Incorporation of Spatially Heterogeneous Area Partitioning into Vector-Based Cellular Automata for Simulating Urban Land-Use Changes

In cellular automata (CA) modeling, spatial heterogeneity can be delineated by geographical area partitioning. The dual constrained space clustering method is a prevalent approach for providing an objective and effective representation of differences within urban regions. However, previous studies faced issues by ignoring spatial heterogeneity, which could lead to an over- or under-estimation of the simulation results. Accordingly, this study attempts to incorporate spatially heterogeneous area partitioning into vector-based cellular automata (VCA), producing more accurate and reliable simulations of urban land-use change.

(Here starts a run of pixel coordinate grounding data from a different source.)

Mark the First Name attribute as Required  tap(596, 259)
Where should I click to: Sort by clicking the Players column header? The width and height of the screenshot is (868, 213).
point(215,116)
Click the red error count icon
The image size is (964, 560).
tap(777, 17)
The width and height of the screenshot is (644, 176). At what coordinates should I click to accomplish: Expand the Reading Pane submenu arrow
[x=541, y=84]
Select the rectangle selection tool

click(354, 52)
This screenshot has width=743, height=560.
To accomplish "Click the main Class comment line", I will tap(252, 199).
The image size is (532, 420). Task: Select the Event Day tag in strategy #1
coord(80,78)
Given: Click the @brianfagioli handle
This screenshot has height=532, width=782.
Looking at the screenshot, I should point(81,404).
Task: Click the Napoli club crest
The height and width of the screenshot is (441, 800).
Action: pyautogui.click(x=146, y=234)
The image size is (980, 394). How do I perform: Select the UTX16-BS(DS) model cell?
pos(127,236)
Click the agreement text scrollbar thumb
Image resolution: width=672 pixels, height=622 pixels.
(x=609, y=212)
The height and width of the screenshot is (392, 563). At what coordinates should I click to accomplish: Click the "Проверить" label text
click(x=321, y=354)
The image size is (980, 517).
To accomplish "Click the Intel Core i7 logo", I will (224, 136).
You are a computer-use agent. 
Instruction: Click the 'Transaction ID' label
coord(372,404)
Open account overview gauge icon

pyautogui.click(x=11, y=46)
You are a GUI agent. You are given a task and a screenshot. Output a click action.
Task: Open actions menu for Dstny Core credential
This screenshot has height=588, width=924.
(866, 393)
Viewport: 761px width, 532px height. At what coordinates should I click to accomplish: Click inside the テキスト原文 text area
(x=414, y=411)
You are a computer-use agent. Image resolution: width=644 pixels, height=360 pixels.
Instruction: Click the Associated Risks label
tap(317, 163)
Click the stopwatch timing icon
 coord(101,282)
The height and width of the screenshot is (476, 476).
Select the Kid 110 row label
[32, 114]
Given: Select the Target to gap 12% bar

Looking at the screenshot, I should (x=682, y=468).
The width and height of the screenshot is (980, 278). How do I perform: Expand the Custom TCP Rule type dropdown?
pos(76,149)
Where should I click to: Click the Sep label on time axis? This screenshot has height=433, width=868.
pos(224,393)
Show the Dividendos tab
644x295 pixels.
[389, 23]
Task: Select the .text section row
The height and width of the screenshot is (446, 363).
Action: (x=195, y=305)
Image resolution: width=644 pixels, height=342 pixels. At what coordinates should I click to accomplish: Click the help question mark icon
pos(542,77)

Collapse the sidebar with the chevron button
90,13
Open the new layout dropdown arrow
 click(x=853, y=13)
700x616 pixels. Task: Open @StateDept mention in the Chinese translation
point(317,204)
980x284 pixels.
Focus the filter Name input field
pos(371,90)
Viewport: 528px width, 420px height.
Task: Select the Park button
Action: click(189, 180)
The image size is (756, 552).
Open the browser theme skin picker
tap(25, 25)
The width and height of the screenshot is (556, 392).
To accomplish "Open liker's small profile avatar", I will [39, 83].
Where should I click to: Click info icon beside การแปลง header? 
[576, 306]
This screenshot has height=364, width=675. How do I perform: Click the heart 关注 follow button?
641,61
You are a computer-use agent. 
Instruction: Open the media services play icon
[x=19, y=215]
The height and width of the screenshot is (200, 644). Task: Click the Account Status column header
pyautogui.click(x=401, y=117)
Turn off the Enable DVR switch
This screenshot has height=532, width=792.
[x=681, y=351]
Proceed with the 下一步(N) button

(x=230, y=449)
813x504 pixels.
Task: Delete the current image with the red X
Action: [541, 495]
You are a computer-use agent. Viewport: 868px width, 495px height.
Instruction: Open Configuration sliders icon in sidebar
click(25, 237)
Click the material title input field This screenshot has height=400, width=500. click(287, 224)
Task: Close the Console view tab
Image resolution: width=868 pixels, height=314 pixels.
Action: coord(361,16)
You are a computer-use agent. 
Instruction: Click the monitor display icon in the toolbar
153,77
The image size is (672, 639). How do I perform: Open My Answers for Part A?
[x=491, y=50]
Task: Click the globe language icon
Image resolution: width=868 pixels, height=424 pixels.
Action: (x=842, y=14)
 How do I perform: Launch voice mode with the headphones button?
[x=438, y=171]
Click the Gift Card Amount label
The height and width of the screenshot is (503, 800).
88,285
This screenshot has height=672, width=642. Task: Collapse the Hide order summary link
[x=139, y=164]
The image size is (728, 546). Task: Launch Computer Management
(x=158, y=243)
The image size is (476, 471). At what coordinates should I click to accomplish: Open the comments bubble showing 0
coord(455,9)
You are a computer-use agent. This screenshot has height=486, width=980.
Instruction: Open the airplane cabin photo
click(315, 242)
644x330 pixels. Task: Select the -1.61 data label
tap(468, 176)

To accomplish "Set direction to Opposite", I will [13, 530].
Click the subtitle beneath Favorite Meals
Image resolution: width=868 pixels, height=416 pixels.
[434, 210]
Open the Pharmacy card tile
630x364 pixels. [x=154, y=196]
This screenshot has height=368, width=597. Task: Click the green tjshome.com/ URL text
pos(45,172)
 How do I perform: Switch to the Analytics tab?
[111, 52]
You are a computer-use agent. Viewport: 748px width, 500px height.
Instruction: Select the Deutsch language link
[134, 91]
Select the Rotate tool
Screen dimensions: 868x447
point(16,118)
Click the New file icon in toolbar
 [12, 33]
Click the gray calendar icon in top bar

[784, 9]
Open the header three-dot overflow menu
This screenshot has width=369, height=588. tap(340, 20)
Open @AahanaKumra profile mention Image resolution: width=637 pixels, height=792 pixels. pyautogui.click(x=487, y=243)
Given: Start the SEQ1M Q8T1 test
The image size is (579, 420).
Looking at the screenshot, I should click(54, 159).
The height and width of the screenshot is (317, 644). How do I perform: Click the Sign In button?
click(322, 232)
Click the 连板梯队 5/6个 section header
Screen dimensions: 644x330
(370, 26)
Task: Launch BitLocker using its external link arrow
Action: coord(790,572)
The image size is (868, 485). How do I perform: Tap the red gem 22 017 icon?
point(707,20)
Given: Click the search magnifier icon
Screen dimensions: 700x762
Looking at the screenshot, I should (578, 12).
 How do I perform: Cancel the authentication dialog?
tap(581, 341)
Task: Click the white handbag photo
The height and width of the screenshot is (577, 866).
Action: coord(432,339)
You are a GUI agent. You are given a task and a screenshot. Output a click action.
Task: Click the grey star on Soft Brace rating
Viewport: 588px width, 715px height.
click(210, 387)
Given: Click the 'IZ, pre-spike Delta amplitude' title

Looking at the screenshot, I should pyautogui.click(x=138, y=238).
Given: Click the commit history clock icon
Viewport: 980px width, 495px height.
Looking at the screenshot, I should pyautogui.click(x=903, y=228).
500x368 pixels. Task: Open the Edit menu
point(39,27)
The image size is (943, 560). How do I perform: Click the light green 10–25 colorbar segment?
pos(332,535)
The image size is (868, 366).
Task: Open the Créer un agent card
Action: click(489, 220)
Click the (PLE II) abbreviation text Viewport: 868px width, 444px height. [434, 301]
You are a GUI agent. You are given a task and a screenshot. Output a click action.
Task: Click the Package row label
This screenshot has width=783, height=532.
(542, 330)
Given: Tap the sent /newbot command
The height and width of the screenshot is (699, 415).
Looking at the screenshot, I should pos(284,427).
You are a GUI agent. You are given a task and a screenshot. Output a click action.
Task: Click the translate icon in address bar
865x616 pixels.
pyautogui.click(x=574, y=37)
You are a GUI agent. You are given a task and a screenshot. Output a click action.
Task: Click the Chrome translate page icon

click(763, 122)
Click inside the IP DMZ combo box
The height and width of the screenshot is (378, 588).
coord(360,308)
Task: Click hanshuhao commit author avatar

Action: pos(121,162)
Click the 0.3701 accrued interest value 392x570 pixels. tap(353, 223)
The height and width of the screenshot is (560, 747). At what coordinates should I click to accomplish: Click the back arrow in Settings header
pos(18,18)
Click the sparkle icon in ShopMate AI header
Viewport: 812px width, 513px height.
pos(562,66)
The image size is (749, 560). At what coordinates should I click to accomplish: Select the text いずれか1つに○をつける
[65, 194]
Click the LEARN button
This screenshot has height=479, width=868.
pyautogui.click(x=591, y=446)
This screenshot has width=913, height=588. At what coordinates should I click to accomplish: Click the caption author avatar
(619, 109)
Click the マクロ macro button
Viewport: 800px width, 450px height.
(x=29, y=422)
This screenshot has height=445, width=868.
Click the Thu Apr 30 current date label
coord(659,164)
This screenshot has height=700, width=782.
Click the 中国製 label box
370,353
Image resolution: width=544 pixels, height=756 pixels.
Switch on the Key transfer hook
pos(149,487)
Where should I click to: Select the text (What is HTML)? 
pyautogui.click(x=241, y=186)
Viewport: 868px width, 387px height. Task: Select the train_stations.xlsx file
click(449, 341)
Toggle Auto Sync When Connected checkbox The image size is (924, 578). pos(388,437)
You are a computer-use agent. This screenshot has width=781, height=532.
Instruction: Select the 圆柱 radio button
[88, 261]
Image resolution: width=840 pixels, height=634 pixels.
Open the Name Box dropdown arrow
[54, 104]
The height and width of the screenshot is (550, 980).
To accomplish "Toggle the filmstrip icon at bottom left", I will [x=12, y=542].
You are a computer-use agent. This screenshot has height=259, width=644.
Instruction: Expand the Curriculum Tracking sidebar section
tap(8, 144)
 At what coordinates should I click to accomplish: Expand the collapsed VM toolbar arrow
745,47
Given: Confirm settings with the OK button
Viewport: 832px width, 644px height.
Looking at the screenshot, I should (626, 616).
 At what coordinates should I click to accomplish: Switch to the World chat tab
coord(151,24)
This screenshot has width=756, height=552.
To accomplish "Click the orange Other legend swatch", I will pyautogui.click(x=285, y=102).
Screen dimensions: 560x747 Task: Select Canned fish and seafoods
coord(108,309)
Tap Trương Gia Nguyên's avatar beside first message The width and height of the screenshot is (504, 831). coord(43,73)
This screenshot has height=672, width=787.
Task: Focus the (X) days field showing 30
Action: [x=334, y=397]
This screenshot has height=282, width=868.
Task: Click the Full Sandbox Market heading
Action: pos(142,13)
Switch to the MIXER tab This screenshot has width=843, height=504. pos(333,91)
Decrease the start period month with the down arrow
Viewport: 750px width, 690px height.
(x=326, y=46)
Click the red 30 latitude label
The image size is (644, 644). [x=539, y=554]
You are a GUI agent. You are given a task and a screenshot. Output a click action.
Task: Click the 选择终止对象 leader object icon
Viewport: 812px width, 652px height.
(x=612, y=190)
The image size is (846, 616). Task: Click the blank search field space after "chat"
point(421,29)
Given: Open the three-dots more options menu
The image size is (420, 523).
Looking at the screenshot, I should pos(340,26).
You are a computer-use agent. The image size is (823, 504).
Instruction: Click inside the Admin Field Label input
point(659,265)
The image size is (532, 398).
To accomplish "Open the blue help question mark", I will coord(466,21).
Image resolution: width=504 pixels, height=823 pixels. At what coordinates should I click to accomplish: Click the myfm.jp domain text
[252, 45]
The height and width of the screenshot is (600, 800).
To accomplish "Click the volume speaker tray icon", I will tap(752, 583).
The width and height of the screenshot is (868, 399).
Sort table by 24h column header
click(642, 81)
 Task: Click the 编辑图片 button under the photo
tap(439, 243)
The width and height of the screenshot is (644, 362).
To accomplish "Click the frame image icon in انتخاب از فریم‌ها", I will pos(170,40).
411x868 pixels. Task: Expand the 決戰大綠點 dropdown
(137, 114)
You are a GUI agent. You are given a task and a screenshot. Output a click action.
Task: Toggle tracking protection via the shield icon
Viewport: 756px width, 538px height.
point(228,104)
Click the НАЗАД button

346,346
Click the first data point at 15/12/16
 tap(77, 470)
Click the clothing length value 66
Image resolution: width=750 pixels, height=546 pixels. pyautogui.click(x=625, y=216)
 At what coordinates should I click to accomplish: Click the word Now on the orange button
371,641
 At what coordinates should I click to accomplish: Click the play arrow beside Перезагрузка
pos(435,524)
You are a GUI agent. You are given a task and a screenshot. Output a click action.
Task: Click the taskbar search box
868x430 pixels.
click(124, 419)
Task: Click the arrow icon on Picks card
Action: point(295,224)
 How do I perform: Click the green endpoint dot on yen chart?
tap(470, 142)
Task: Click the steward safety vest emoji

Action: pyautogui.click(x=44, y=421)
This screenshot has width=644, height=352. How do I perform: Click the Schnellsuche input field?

First, an area partition strategy with DSC algorithm was employed to generate multiple relatively homogeneous sub-regions, which can effectively capture the spatial heterogeneity in the distribution of land-use change factors. Second, UrbanVCA, a brand-new VCA-based framework, was utilized for simulating land-use changes in distinct urban partitions. Finally, the constructed partitioned VCA model was applied to simulate rapid urban development in Jiangyin city from 2012 to 2017. The results indicated that the combination of DSC clustering and UrbanVCA model could obtain satisfying results as the average FoM values for the partitions and the entire study area exceeded 0.22. Furthermore, a comparative analysis of results from traditional area-partitioned CA models revealed that the proposed area partitioning approach had the potential to yield more accurate simulation outcomes as the FoM values were higher and SHDI and LSI metrics were closer to real-world observations, indicating its good performance in simulating fragmented urban landscapes.